**Exercise aim**
Collect each line of the data below that contains the string "search". Treat uppercase and lowercase letters as distinct.

**Raw data**
..........
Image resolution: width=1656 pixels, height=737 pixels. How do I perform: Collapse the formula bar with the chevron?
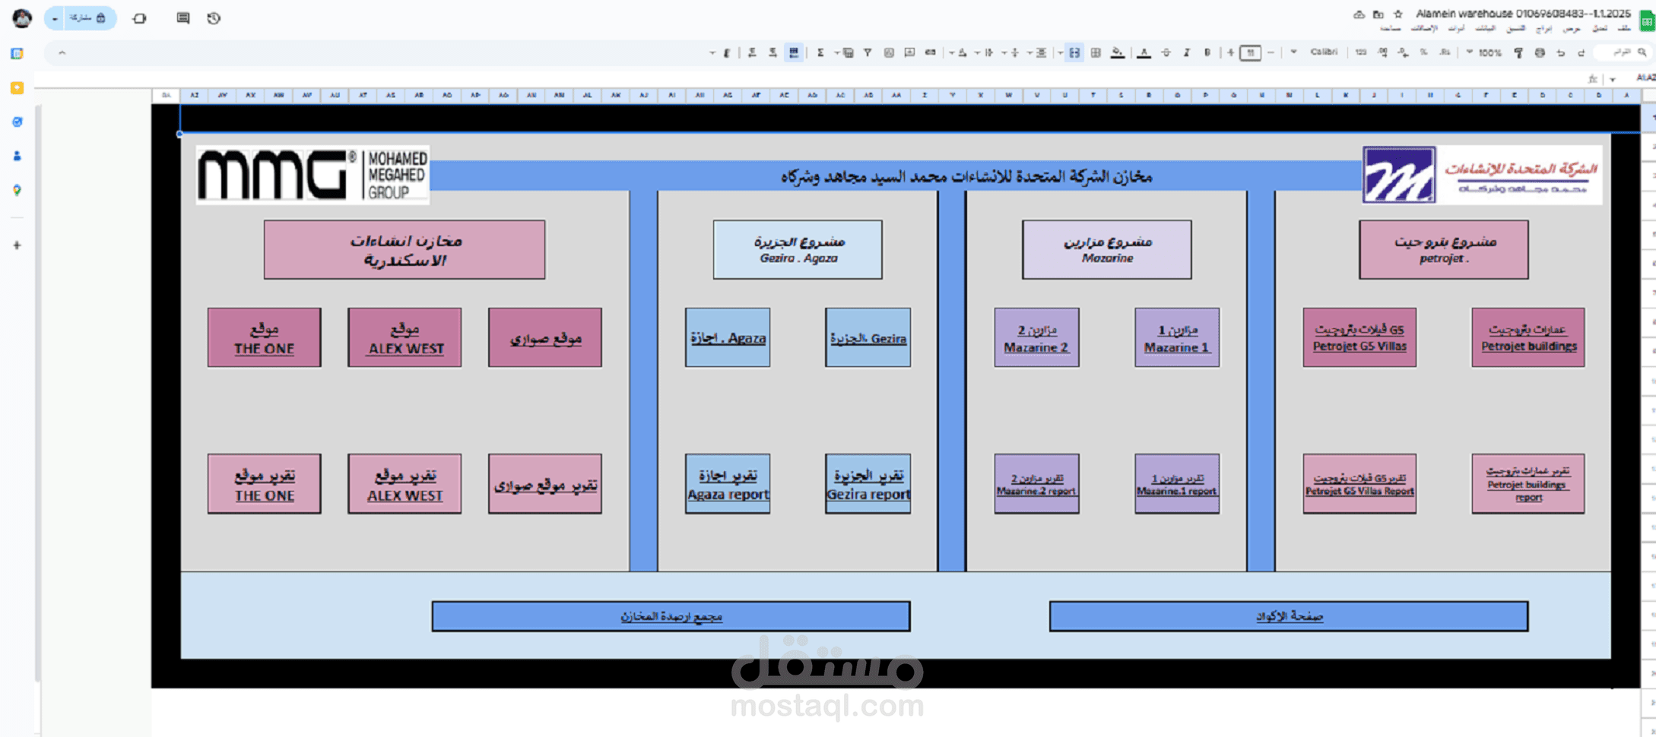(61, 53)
..........
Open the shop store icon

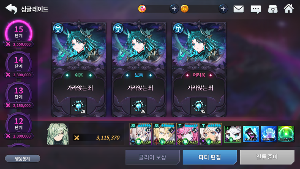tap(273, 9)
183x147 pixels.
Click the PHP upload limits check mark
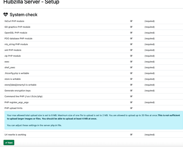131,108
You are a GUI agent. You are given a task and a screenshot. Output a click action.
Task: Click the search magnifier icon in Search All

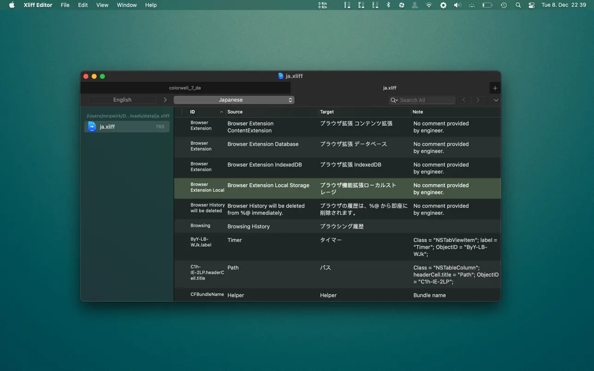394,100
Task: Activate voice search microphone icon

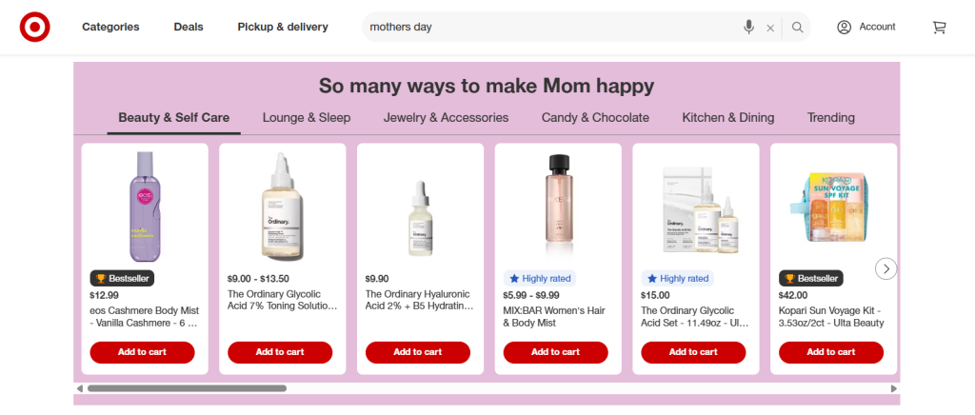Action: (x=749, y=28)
..........
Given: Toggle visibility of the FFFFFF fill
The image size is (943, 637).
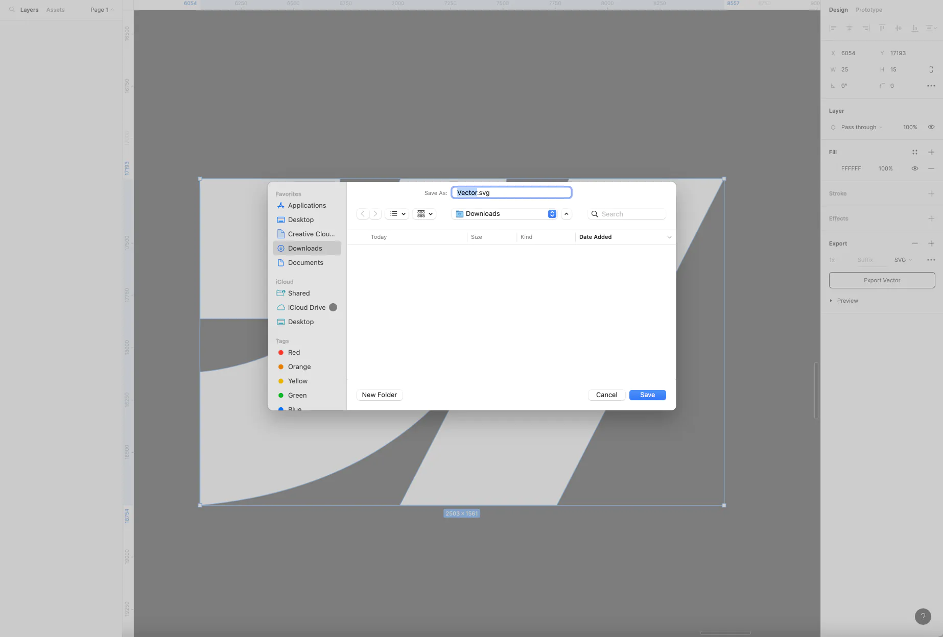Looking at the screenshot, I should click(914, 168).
..........
**Exercise solution**
Task: Click the search magnifier icon in Search All
Task: Activate voice search microphone icon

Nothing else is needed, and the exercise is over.